そういった意味が込められているのでしょうか?

 

水の都・大阪らしい、素敵な歌詞ですね。

 

この校歌が制定されたのは明治39年(1906年)のこと、その当時は今よりもずっと水に囲まれていたといいます。

 

澪標というのも、実は市岡高校のみならず、大阪市内の学校の校歌によく使われる言葉だったりします。

 

 

この校歌が朝ドラ「澪つくし」のタイトル決定にどれだけ影響があったかは分かりません。

 

インタビューでもちょこっと触れられていた程度でしたし。

 

ドラマの「澪つくし」は「身を尽くし」という言葉ともかけられていて、かをるの献身的な姿勢を表現するのにぴったりな言葉です。

 

またドラマの舞台となった千葉県銚子市も、古くから漁業が盛んな都市。
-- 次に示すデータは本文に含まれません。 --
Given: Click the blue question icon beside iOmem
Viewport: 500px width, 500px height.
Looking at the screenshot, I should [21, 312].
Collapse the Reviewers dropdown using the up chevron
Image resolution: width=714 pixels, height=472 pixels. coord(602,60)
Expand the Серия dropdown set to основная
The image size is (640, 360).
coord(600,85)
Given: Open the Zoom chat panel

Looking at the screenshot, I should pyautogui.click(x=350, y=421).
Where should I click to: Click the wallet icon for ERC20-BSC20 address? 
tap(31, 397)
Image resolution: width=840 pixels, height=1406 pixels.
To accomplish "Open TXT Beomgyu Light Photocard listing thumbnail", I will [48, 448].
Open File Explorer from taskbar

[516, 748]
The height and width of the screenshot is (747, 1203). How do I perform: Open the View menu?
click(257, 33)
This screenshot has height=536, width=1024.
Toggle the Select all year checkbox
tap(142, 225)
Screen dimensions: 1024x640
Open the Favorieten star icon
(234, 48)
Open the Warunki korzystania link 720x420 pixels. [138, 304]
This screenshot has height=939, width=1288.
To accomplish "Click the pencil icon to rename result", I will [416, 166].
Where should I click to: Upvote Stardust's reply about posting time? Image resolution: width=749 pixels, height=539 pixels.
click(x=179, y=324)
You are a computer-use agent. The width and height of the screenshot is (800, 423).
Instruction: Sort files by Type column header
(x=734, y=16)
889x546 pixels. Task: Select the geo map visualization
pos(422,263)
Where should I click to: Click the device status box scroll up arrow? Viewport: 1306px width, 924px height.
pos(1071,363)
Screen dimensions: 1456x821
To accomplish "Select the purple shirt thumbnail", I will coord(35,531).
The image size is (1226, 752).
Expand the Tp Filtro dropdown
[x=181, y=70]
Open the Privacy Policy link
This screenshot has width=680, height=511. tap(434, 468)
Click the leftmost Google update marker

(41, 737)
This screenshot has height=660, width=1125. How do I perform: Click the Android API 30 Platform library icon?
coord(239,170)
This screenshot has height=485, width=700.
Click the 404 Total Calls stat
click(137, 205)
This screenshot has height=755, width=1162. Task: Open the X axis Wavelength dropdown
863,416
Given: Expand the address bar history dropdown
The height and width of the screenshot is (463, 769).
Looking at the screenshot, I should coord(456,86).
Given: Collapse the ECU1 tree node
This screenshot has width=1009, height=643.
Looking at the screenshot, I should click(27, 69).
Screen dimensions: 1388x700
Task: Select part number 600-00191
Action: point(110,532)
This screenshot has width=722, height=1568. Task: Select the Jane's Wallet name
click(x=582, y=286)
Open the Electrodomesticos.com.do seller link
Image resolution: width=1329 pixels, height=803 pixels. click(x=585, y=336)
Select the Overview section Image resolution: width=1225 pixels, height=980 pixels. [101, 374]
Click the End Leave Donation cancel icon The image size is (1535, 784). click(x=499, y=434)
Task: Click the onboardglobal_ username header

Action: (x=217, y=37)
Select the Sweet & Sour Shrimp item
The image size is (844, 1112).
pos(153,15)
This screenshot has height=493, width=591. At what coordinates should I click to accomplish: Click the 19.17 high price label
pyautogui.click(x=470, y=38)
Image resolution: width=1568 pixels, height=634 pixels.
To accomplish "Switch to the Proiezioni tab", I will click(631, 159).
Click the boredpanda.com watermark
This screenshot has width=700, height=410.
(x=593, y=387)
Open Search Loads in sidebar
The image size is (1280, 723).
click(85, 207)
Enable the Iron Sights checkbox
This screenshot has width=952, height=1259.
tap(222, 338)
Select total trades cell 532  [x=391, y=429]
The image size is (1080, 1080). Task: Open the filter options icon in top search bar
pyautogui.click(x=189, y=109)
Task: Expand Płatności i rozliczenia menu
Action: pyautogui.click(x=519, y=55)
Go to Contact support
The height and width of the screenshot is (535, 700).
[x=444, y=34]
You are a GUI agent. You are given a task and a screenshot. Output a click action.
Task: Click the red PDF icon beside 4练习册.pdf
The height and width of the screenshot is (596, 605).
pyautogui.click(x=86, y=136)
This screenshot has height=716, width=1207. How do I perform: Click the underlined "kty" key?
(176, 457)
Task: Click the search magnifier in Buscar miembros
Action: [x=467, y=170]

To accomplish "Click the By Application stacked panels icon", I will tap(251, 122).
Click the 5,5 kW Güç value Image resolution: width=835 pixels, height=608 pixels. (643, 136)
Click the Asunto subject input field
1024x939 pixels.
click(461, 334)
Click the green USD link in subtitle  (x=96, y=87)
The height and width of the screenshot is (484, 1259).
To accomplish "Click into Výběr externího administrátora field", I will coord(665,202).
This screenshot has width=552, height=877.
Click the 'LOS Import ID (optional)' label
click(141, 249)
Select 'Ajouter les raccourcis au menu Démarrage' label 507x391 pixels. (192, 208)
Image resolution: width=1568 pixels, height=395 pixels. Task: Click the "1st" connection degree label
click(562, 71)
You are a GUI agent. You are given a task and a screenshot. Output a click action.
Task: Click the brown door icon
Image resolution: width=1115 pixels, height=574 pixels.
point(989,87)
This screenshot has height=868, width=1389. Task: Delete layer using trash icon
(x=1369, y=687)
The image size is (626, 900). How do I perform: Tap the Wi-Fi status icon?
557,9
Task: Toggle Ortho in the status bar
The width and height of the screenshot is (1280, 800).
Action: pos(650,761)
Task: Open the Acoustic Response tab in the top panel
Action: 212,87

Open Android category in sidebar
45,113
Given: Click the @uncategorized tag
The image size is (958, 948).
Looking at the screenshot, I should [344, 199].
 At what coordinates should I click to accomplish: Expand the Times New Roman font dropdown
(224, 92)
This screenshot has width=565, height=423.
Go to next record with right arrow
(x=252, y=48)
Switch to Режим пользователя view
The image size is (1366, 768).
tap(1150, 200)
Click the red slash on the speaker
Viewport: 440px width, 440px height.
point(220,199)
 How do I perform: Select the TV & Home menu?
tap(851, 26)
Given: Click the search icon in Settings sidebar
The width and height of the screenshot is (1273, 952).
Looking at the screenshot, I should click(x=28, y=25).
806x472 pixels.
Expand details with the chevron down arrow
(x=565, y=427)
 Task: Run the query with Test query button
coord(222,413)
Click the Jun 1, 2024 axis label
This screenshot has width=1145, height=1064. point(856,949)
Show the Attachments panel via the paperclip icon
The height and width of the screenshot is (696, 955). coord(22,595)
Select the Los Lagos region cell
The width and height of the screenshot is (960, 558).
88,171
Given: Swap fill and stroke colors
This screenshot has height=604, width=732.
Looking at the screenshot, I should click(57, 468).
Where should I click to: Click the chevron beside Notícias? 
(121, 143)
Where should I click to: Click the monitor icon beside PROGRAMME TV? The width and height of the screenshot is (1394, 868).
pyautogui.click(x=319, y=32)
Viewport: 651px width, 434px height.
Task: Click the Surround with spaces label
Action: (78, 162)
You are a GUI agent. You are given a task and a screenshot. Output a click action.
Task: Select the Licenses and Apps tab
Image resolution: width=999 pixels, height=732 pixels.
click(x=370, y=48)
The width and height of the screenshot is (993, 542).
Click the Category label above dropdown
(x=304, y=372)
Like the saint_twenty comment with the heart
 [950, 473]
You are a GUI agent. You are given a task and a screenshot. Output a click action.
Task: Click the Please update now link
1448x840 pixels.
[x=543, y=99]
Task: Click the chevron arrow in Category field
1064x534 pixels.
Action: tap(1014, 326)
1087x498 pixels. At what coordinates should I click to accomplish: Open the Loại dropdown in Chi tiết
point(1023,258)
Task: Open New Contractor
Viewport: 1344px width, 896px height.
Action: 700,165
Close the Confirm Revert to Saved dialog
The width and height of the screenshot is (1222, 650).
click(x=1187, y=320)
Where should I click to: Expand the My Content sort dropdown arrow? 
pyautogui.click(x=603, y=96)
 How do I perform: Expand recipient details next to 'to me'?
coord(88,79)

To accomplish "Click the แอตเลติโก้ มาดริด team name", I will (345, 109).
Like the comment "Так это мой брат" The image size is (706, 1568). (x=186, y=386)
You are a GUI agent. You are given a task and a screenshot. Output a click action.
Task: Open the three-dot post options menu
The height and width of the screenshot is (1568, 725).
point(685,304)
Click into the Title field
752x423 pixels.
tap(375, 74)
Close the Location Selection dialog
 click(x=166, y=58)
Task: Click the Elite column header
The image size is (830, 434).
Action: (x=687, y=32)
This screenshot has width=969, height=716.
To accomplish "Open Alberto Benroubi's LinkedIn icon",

かをるが想いを寄せる惣吉も漁師でした。

 

利根川の河口部に位置する銚子市では、水害事故も少なくなかったといいます。

 

様々な困難に立ち向かいながら、惣吉を想い続けるかをるの姿も、また澪標のイメージと重なるのではないでしょうか?

 

経歴のいたるところに市岡高校との関わりが

ちなみに余談になりますが、澪つくしでかをるが働いていた醤油醸造元「入兆

 

その入兆の当主・坂東英一郎の妻・坂東千代を演じていた岩本多代さんも市岡高校の卒業生だったりします。

 

(学年でいえばジェームス三木さんの4年後輩)

 

岩本多代さんはその後も「独眼竜政宗」や「葵 徳川三代」など、ジェームス三木脚本の作品に出演されています。

 

 

 

さらに話は変わりまして、ジェームス三木さんはプロ野球ではヤクルトファンだったといいます。

 

2015年の週刊文春の記事曰く、当時で30年来のファンとのこと。

 

もしかすると、、、

 

市岡高校から最後にプロ入りした南秀憲さん、彼がヤクルトスワローズに指名されたことがきっかけでヤクルトファンになったのでしょうか?

 

(78年のドラフト2位)

 

さすがにそれはちょっとこじつけかな~?

 

 

でも95年に市岡高校野球部が春の選抜甲子園に出場した時は、ちゃっかり応援席にいたそうです。

 

 

 

 

また市岡高校には校歌とはまた別に応援歌「花になれ」という曲があります。

 

この曲の作詞を担当したのがジェームス三木さんだったりします。

 

 

やはり知れば知るほど、母校への愛があふれた人だったんだなという印象があります。

 

卒業こそしていないものの、いたるところで市岡高校との関わりが感じられます。

 

きっと同校卒業生の活躍は、ジェームス三木さんにとっても嬉しい事のはず。

 

みんなで紡いできた伝統が、これからも続いていってほしいですね。

 

https://twitter.com/jetpack/status/1322481525573627905

 

いかがでしたか?

かつて大阪府立市岡高校に通っていたジェームス三木さん。

 

俳優を志すため中退してしまいましたが、その後の経歴からは市岡への縁と愛情をすごく感じました。

 

偉大な人物を輩出した市岡高校、後輩たちもこれから頑張っていってほしいですね。

 

最後まで読んでいただき、ありがとうございました。